In mid-2000 they released their second CD No Disparen!, produced by Paul Guyot and Alfredo Toth, with songs such as "Putas", "No No Disparen" (with Ciro of Attaque 77 as a guest in the video), "Fuera de Moda", and "Hasta la muerte". In September 2000 Villanos were invited by Attaque 77 on their tour around the center and north of the country. In 2001 they released an album of 15 tracks entitled Acusticosas I, recorded live at several night clubs in Buenos Aires including at Niko Villano's birthday party. In 2002 they published Acusticosas II consisting of 20 tracks recorded live at Peteco's in Lomas de Zamora.

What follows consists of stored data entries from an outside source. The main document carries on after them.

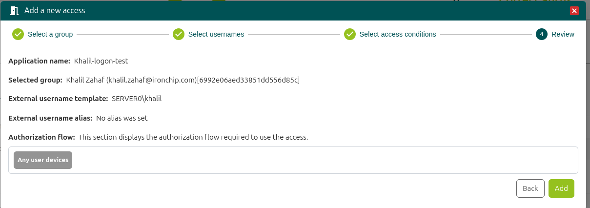
Task: Confirm with the green Add button
Action: (x=561, y=188)
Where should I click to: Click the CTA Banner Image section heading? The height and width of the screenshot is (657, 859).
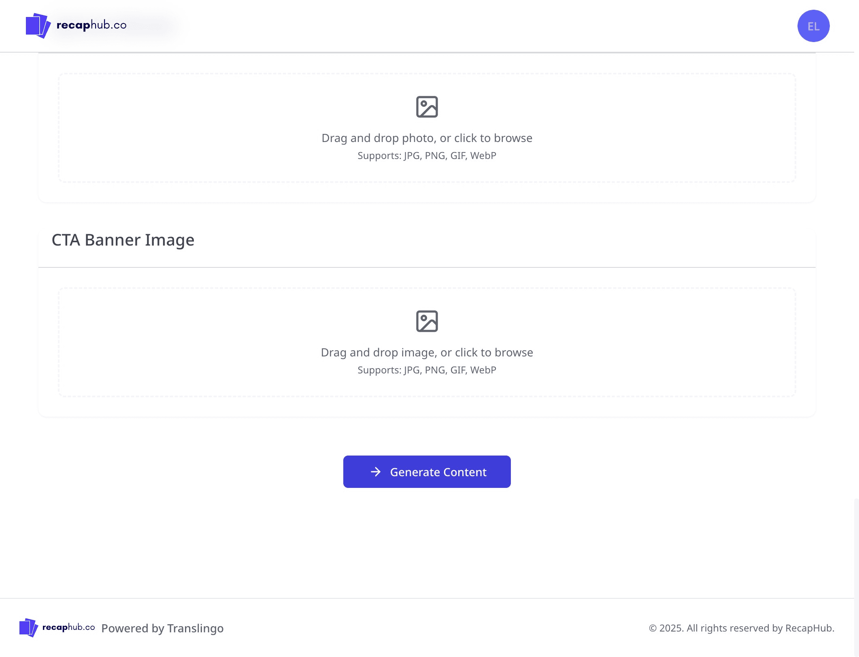point(123,240)
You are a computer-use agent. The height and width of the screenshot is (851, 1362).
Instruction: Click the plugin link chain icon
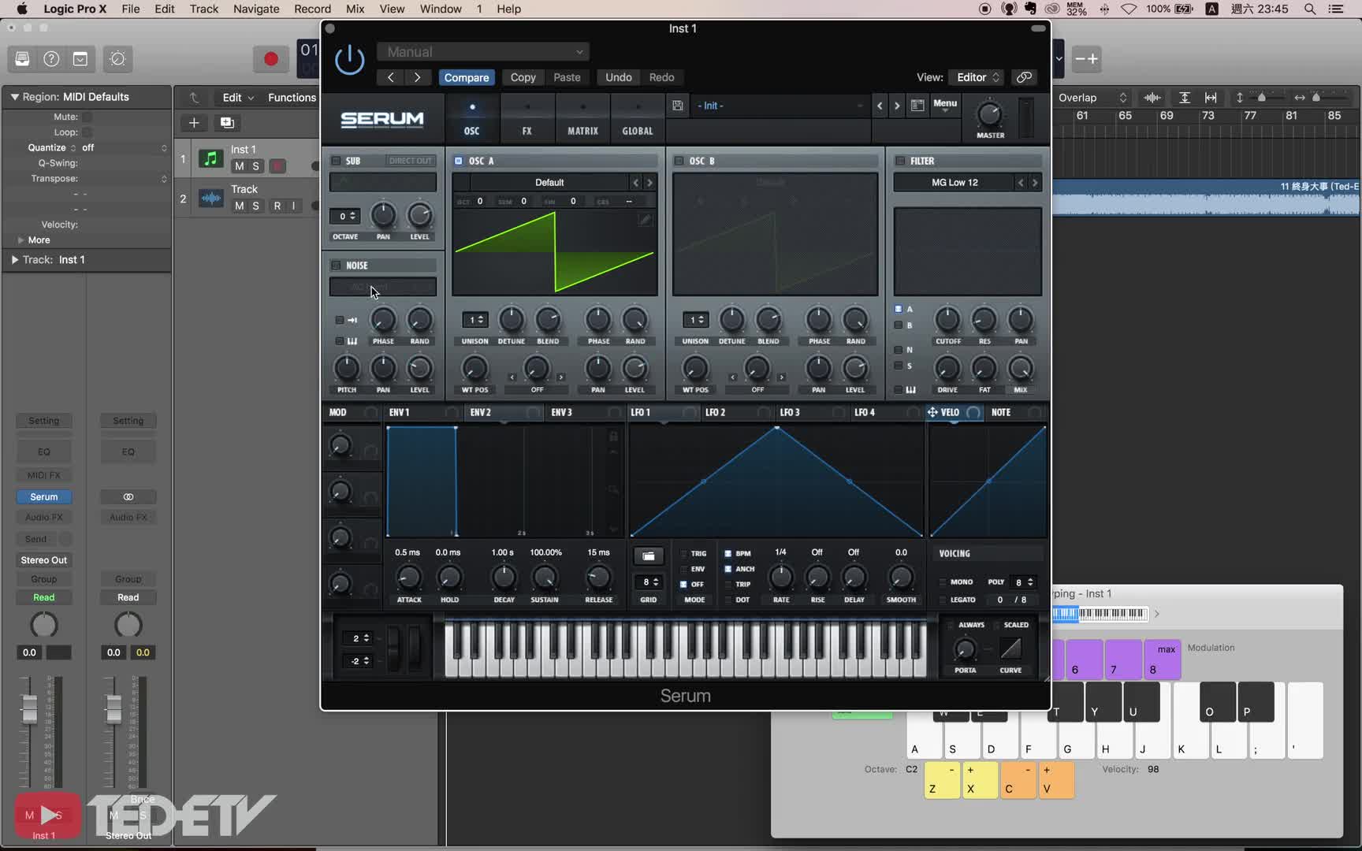[x=1024, y=77]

In May 2004 made Villano al Poder, produced by Niko Villano. The videos for "Digo que Si" and "Dios es Argentino" were both directed by Stephen De Miguel, the producer of Filmic.

=== Superpoderosos! ===
A new album Superpoderosos! was made in December 2004 containing six new songs including "Sin Mi" and "Yo te Doy". The album also included 4 covers: "Te hacen falta vitaminas", "Mi alma lloro", "Si yo soy asi" and "El Señor de Galilea". The new songs were recorded and mixed by Amilcar Gilabert and produced by Niko Villano.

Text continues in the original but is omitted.